◆ Source records

= = = = = = =

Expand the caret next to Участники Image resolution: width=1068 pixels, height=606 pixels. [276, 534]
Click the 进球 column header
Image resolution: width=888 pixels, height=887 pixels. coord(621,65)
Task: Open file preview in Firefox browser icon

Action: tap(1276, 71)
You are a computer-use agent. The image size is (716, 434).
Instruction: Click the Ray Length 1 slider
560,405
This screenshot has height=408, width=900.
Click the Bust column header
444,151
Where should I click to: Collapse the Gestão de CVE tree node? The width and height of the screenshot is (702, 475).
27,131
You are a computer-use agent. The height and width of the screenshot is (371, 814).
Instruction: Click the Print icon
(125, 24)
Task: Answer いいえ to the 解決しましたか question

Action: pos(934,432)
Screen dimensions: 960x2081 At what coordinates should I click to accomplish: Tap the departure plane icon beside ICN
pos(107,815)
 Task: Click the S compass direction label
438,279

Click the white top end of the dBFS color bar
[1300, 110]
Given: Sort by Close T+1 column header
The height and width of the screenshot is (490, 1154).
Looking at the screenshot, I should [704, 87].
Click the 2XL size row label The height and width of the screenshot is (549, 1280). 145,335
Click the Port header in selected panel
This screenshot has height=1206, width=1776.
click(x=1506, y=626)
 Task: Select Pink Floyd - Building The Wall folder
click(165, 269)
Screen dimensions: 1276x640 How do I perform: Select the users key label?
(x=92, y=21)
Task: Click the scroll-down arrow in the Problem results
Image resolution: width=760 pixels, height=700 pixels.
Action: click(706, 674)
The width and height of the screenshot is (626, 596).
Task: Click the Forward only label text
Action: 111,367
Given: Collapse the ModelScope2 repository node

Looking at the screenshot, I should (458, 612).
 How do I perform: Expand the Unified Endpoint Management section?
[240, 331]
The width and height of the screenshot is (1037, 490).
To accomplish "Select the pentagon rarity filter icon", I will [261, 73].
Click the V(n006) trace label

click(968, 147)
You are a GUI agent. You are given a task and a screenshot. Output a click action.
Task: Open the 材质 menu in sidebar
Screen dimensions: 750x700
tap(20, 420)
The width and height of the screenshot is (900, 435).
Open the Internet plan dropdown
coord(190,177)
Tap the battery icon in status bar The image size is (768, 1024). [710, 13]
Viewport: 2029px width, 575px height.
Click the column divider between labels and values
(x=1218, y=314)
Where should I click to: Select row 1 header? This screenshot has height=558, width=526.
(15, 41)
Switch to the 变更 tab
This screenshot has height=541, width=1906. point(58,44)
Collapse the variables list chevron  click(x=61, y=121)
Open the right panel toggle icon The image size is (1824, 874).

= = = = = = =

◆ EXERCISE INSTRUCTIONS
Find and copy each line of the data where "agent" is present.

◆ OUTPUT OF THE TASK
You are a computer-use agent. The image size is (716, 434).
You are a computer-use agent. The height and width of the screenshot is (371, 814).
You are a GUI agent. You are given a task and a screenshot. Output a click action.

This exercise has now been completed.